High sterol O-acyltransferase 1 (SOAT1) expression has been shown to be associated with several tumor types (liver cancer, pancreatic cancer, and prostate cancer) and with diagnosis and treatment. However, the relationship between SOAT1 expression and HCC remains unclear. As patients would greatly benefit from early detection of HCC, the complementary study of HCC-associated proteins in serum samples using state-of-the-art proteomics would also be a very attractive direction for future research. Therefore, SOAT1 may serve as a novel target that drives the development of immunotherapy and metabolic therapy.
This study aimed to investigate the correlation between SOAT1 expression and HCC, using RNA-seq and gene expression data of The Cancer Genome Atlas (TCGA)-liver hepatocellular carcinoma (LIHC) and pan-cancer. Our findings demonstrate that SOAT1 may serve as a new target for HCC treatment and promote the development of new strategies for immunotherapy and metabolic therapy.
The correlation between SOAT1 expression and HCC was analyzed. Cox hazard regression models were used to investigate the prognostic value of SOAT1. Overall survival and disease-specific survival were also explored in TCGA-LIHC. Moreover, the biological processes and functional pathways regulated by SOAT1 were characterized using gene ontology (GO) analysis and Kyoto Encyclopedia of Genes and Genomes (KEGG) analysis of differentially expressed genes. To better understand the regulatory mechanism of SOAT1 in HCC, protein–protein interaction network and co-expression analyses of SOAT1 in HCC were conducted.

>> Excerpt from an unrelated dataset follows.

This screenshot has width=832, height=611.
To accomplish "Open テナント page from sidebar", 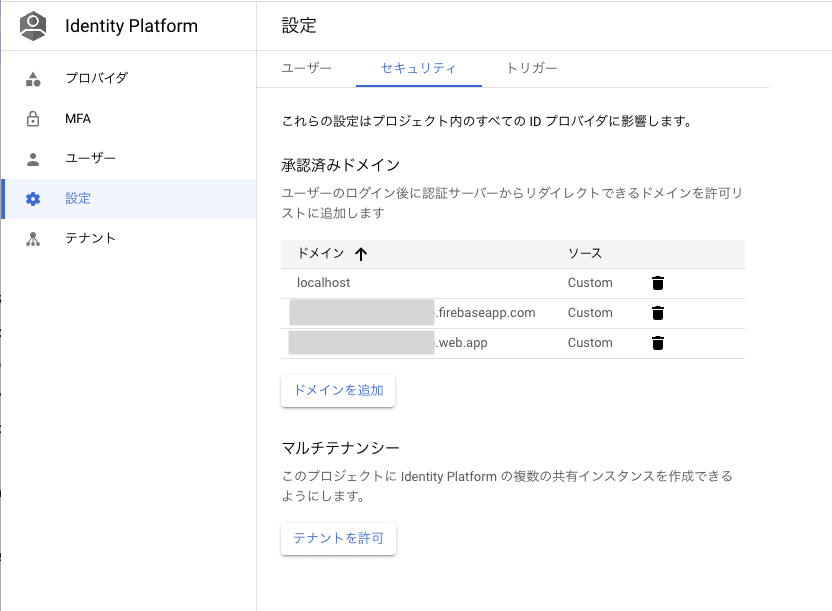I will click(x=90, y=239).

SOAT1 and SOAT2 were highly expressed in unpaired samples, while only SOAT1 was highly expressed in paired samples. The area under the receiver operating characteristic curve of SOAT1 expression in tumor samples from LIHC patients compared with para-carcinoma tissues was 0.748, while the area under the curve of SOAT1 expression in tumor samples from LIHC patients compared with GTEx was 0.676. Patients with higher SOAT1 expression had lower survival rates. Results from GO/KEGG and gene set enrichment analyses suggested that the PI3K/AKT signaling pathway, the IL-18 signaling pathway, the calcium signaling pathway, secreted factors, the Wnt signaling pathway, the Jak/STAT signaling pathway, the MAPK family signaling pathway, and cell–cell communication were involved in such association. SOAT1 expression was positively associated with the abundance of macrophages, Th2 cells, T helper cells, CD56bright natural killer cells, and Th1 cells, and negatively linked to the abundance of Th17 cells, dendritic cells, and cytotoxic cells.

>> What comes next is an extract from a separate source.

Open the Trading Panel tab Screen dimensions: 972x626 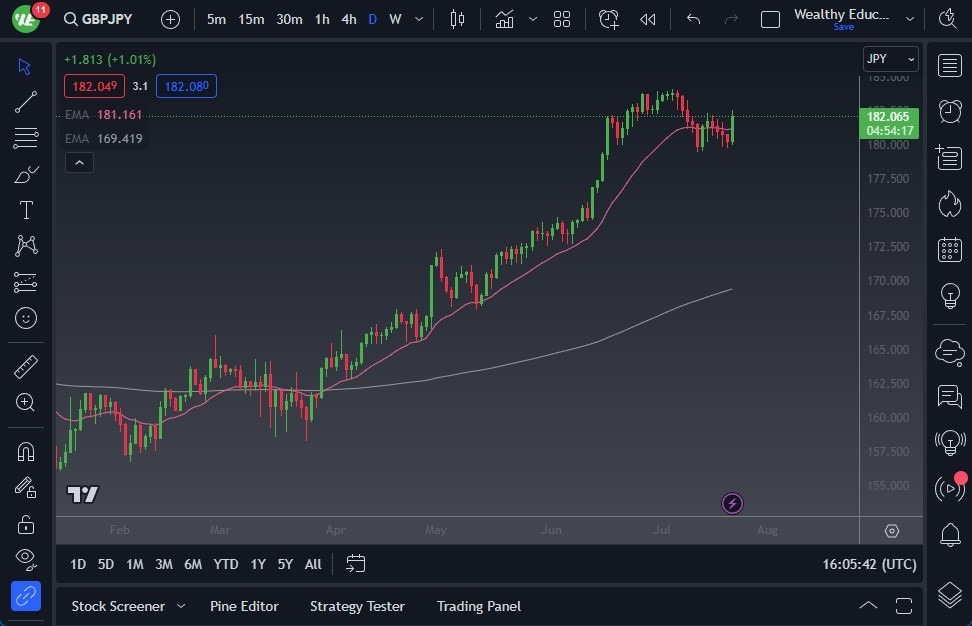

As patients would greatly benefit from early detection of hepatocellular carcinoma, the complementary study of hepatocellular carcinoma-associated proteins in serum samples using state-of-the-art proteomics would be a very attractive direction for future exploration.
The identification of other HCC proteins involved in this multigenic heterogeneous cancer type is an important objective for future research.